### Work item
Your copy should repeat each record exactly and contain none of the pictures.

[Stored data entries]
※
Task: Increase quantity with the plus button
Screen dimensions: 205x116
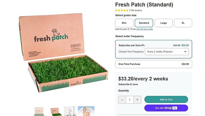Action: pos(137,100)
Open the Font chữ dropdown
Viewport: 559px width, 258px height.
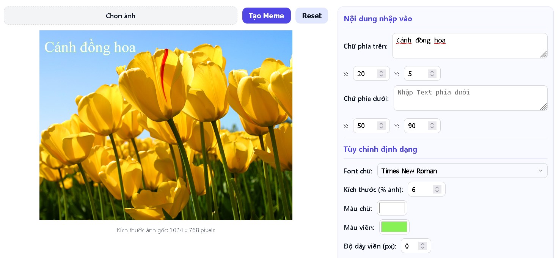[462, 171]
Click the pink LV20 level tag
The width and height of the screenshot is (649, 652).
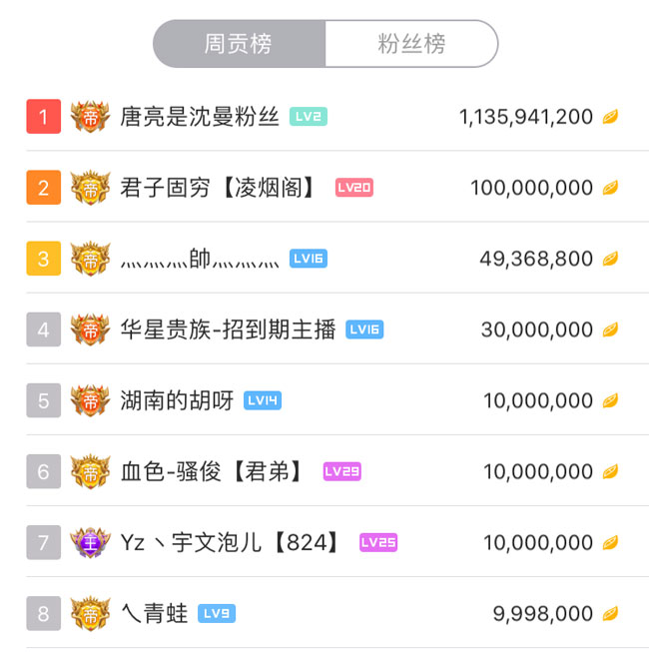[354, 188]
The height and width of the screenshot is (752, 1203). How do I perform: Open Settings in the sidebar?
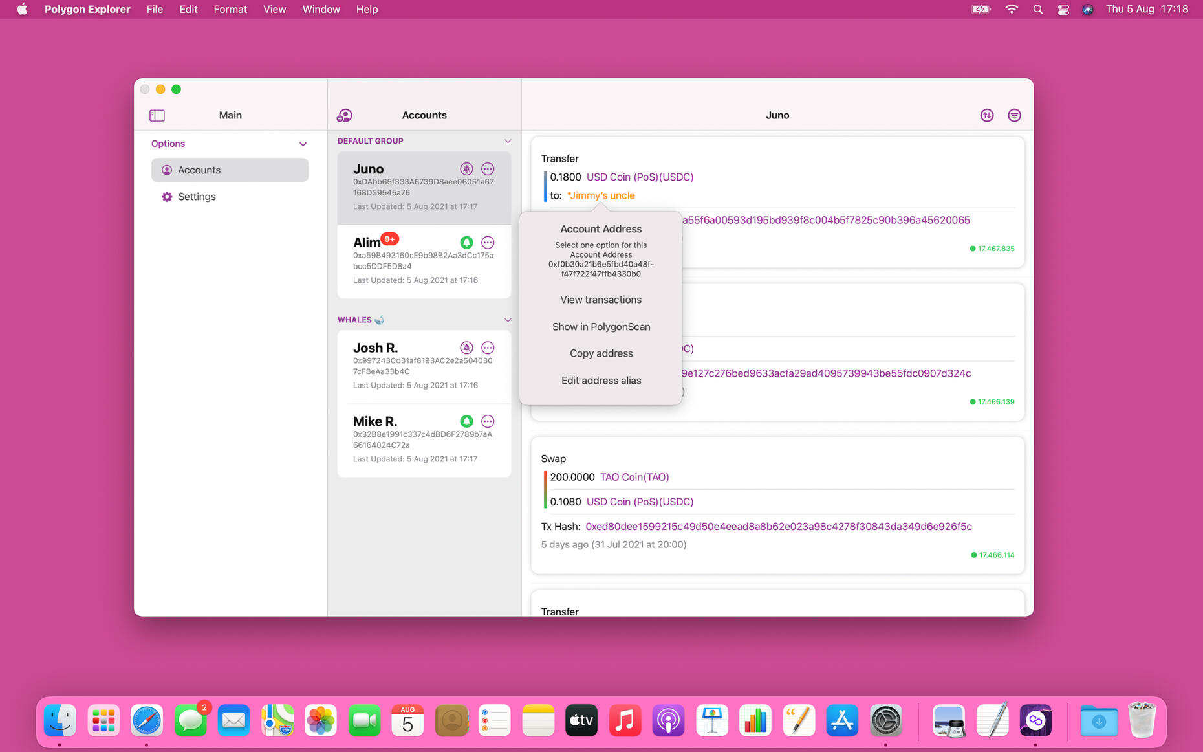(197, 197)
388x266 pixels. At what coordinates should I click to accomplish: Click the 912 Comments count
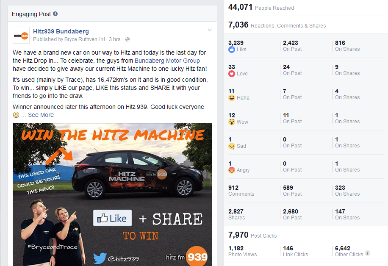(241, 191)
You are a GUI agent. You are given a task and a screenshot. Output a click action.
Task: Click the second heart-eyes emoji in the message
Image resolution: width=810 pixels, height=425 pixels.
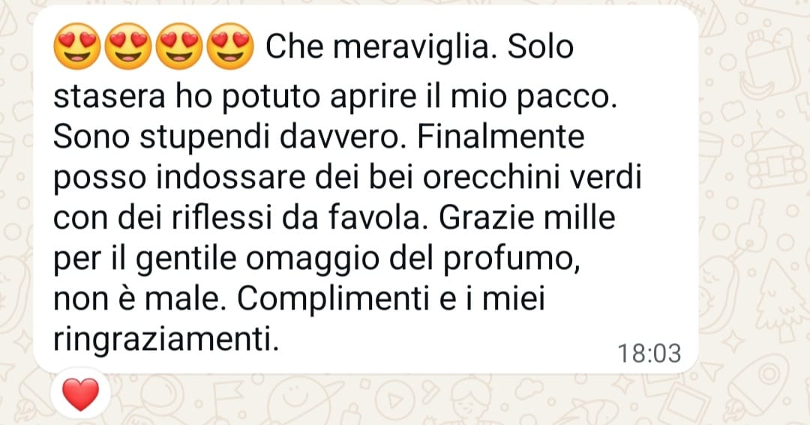pos(128,46)
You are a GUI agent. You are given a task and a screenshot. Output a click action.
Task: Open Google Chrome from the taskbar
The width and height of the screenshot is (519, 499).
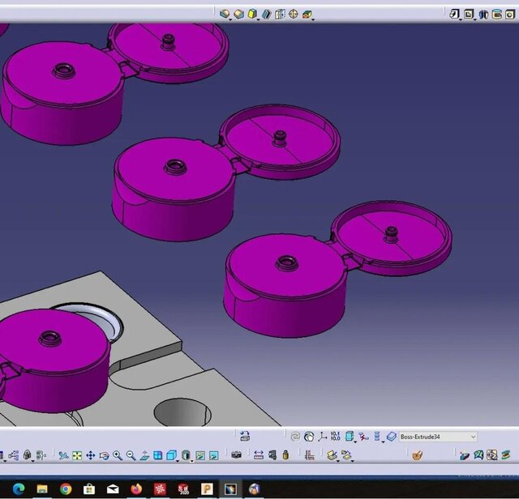point(66,488)
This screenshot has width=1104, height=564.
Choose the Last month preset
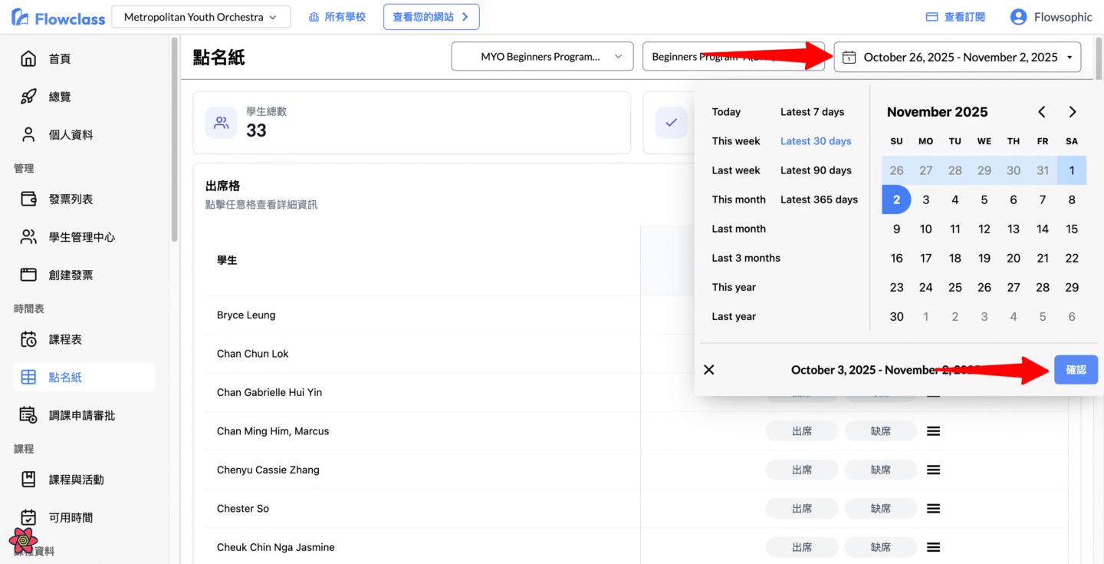coord(738,229)
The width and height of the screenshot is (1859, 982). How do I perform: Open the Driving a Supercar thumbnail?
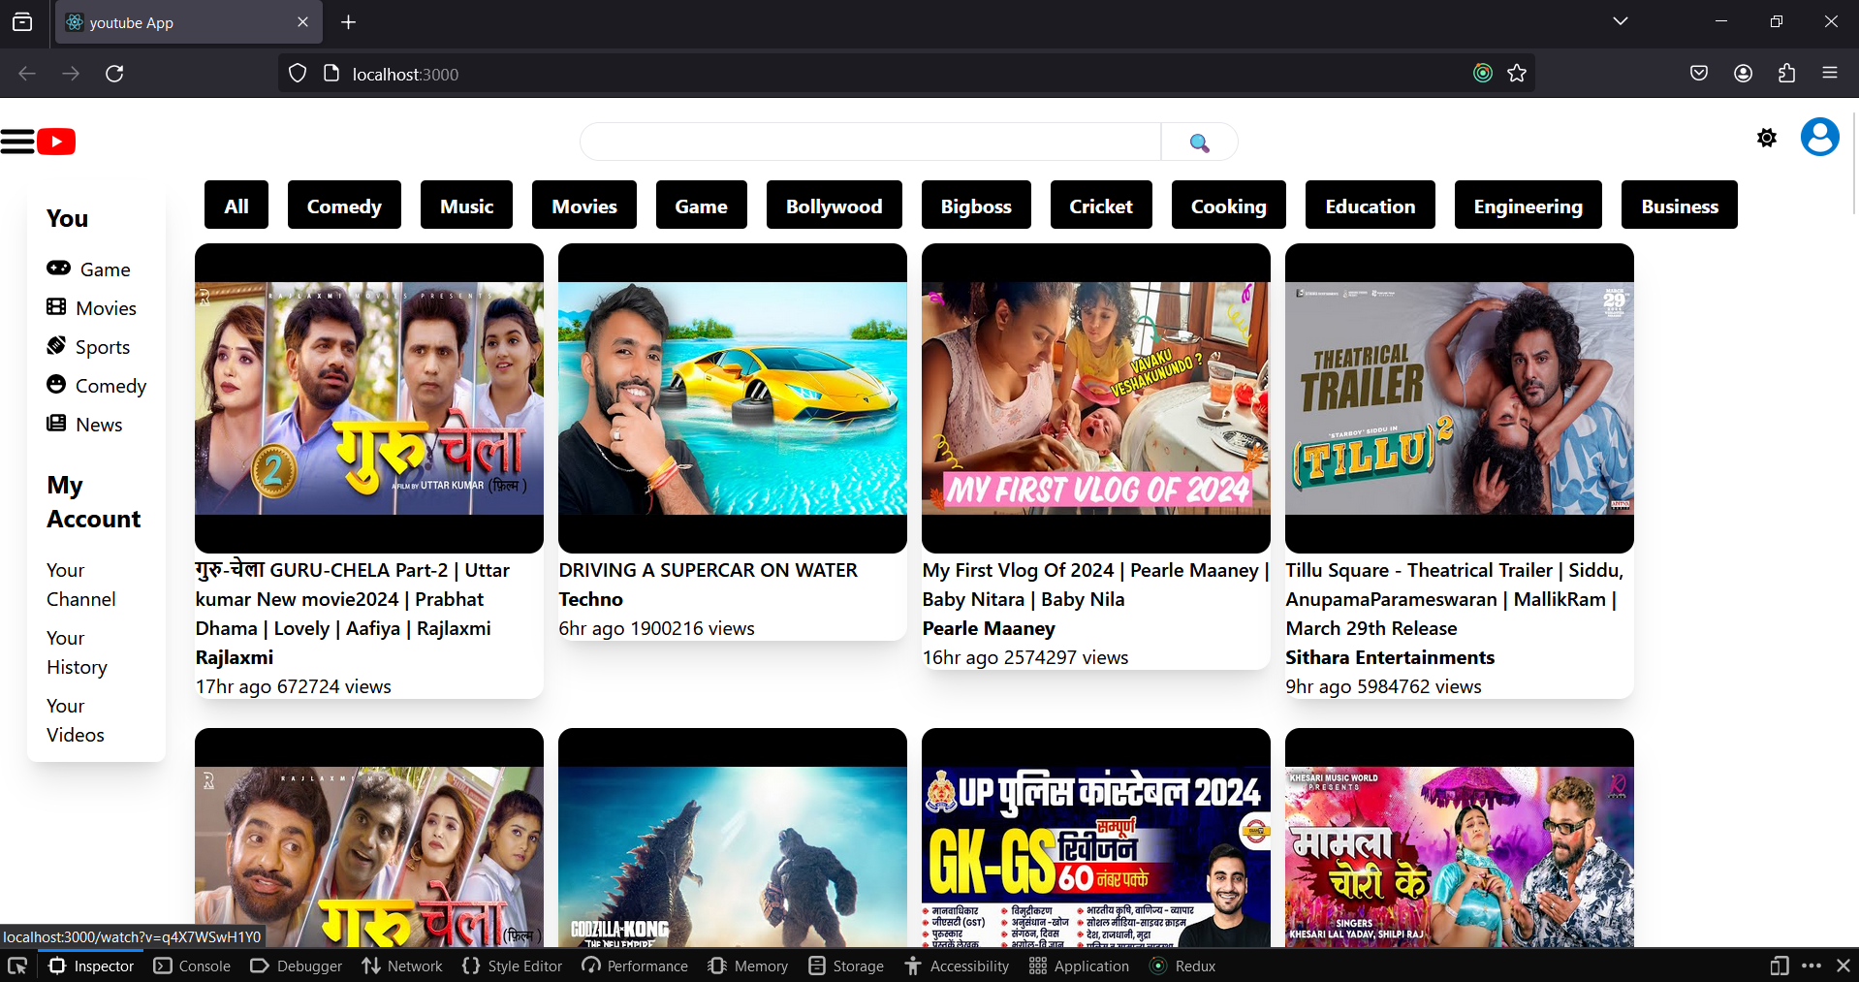coord(733,398)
※
### Response area
Task: Increase quantity with the plus button
Screen dimensions: 205x116
Action: pos(137,100)
Open the Font chữ dropdown
Viewport: 559px width, 258px height.
[462, 171]
Click the pink LV20 level tag
The width and height of the screenshot is (649, 652).
[354, 188]
The height and width of the screenshot is (752, 1203). How do I perform: Open Settings in the sidebar?
(197, 197)
388x266 pixels. At what coordinates should I click to accomplish: Click the 912 Comments count
(241, 191)
You are a GUI agent. You are given a task and a screenshot. Output a click action.
Task: Click the second heart-eyes emoji in the message
Image resolution: width=810 pixels, height=425 pixels.
pos(128,46)
You are a GUI agent. You are given a task and a screenshot. Output a click action.
Task: Open Google Chrome from the taskbar
The width and height of the screenshot is (519, 499).
point(66,488)
This screenshot has width=1104, height=564.
Choose the Last month preset
coord(738,229)
The width and height of the screenshot is (1859, 982). How do I perform: Open the Driving a Supercar thumbnail?
coord(733,398)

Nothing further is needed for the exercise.